The YOLO-TMPPD network structure introduces two key architectural innovations. The first is the CARAFE content-aware up-sampling mechanism, which significantly enhances the model’s ability to understand complex spatial relationships by incorporating multi-scale contextual semantic information in the feature reconstruction process. The mechanism enables the model to accurately localize fine structures such as flower-stem junctions by expanding the receptive field to aggregate multi-scale contextual cues. The second innovation is the CBAM bi-dimensional attention mechanism, which effectively suppresses background noise while preserving discriminative features by dynamically adjusting the feature responses in the channel and spatial dimensions. In a scenario where tomato stems are densely distributed, this dual-attention mechanism improves target localization accuracy while maintaining feature integrity.

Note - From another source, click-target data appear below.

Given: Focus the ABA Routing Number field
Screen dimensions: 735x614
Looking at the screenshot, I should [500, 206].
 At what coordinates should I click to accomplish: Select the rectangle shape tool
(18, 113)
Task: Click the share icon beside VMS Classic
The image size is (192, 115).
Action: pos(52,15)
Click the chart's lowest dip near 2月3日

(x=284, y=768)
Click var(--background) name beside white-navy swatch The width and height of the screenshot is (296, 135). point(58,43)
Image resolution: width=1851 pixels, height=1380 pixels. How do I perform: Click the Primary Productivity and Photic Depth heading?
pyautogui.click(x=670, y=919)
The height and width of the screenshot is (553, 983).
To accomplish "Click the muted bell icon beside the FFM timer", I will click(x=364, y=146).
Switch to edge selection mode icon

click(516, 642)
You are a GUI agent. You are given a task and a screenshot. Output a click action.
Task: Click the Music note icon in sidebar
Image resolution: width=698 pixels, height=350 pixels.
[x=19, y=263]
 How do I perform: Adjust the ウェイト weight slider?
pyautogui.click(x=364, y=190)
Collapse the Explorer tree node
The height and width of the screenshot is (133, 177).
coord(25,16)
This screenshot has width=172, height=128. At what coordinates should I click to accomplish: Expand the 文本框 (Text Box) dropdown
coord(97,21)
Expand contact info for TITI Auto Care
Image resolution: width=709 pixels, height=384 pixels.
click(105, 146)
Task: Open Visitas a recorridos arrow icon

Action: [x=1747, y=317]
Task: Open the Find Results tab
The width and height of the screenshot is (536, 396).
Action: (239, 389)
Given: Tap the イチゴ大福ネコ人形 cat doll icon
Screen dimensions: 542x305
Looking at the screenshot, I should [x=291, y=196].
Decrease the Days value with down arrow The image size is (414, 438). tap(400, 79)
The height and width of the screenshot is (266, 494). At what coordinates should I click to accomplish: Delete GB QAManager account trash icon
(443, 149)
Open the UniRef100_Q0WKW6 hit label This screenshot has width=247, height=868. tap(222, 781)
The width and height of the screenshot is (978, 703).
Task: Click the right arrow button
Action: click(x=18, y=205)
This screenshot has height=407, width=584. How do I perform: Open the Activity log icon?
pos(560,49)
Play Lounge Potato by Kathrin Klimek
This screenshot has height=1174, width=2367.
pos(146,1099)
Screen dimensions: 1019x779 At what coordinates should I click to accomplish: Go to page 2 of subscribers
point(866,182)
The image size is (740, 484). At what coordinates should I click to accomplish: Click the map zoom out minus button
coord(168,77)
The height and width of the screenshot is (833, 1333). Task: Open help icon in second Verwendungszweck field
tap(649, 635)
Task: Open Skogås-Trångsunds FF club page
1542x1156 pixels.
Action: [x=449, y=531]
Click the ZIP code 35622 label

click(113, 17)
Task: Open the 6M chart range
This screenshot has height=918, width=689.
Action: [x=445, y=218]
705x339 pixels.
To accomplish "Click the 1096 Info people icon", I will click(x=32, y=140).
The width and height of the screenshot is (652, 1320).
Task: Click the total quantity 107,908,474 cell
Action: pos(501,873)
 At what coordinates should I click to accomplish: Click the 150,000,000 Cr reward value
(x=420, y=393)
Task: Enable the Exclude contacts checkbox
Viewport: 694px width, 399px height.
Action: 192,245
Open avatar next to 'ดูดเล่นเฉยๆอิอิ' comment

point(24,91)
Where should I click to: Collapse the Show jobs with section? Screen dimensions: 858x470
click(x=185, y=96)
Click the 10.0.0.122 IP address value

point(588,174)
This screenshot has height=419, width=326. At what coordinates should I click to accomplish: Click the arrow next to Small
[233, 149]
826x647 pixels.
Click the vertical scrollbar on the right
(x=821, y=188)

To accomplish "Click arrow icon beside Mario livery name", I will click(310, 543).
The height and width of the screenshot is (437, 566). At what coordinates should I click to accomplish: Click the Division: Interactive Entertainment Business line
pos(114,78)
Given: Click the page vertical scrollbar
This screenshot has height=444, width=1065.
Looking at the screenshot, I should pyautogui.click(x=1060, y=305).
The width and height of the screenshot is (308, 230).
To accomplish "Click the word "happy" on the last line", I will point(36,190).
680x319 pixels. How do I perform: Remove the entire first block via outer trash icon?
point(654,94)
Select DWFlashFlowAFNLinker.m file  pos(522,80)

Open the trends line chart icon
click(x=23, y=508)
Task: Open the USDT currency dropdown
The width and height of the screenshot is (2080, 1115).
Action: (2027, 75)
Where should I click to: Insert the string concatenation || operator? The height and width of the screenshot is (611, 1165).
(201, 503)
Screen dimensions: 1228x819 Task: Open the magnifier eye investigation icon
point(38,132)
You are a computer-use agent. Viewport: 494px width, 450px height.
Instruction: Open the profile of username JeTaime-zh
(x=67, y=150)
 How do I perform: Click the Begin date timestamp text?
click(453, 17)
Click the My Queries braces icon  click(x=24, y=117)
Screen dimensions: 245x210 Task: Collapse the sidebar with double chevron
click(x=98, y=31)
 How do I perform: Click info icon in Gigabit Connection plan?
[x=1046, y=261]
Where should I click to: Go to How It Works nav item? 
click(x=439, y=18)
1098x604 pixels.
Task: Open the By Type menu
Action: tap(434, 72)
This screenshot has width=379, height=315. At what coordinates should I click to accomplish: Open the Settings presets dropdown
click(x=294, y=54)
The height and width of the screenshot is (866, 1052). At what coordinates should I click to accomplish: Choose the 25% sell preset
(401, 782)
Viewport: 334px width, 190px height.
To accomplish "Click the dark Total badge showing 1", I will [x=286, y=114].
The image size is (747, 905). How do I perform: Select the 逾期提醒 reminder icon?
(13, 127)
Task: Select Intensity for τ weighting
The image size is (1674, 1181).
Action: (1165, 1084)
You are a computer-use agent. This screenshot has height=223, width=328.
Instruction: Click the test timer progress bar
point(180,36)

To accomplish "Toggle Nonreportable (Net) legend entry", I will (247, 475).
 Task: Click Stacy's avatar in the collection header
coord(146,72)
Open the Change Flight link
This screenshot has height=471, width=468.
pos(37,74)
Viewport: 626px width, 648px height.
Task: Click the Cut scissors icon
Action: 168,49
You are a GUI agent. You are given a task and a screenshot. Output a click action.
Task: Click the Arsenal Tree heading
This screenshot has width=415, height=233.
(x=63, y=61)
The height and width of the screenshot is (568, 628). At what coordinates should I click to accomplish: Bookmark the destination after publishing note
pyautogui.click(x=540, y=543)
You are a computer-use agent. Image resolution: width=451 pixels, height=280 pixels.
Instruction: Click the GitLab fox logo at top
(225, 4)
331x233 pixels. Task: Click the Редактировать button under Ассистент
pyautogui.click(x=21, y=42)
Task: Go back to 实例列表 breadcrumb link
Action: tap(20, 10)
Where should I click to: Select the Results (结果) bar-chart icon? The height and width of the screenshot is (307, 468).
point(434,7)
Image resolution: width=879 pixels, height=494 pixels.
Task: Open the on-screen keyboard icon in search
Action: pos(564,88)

Although tomato-picking tasks have received significant attention, achieving fruit-picking point detection in greenhouse environments using machine vision remains challenging. To address this, we constructed a six-dimensional dataset designed to maximize data realism, closely matching manual picking scenarios. While existing studies have achieved notable advancements in tomato identification and picking task performance through model improvements and algorithmic innovations, most approaches focus on segmenting and locating tomato fruit centers. This ignores the potential effects of picking methods on fruit quality and results in complex modeling processes for determining picking points.

To enhance the practical application value of the model in the agricultural field, this study developed a tomato-picking detection system based on PySide6 technology. The actual scenario test data shown in Figure 14 validates the engineering practicality of the system. It is worth emphasizing that the innovative method proposed in this study achieves a dual compatibility breakthrough: firstly, it supports seamless integration with end-effectors that also have cutting and grasping functions, and secondly, it generates coordinate data formats compatible with the four mainstream end-effector types. This technological advancement significantly expands the applicability of the model, laying a solid foundation for improving the adaptability and production efficiency of greenhouse harvesting operations.

5. Conclusions

In this research, we constructed an object detection and keypoint detection dataset for tomatoes within the actual greenhouse environment. Moreover, we proposed a model dedicated to tomato maturity assessment and picking keypoint identification. This model incorporated the detection of four crucial tomato keypoints to enhance the efficacy of the tomato detection mechanism. The test results demonstrated that the object detection score of the proposed model reached 94.02%. Additionally, the detection accuracy of mature tomato picking points saw a 4.43% improvement, and the memory was optimized by 1.9 MB. Given the sparsity and imbalance inherent in the dataset, data augmentation techniques were employed to expand the sample size. Finally, an end-to-end system for fruit and picking point detection was developed to enable precise tomato picking. The inference results underwent post-processing to offer intuitive information regarding the skeletal posture of tomatoes and stems, as well as their picking points.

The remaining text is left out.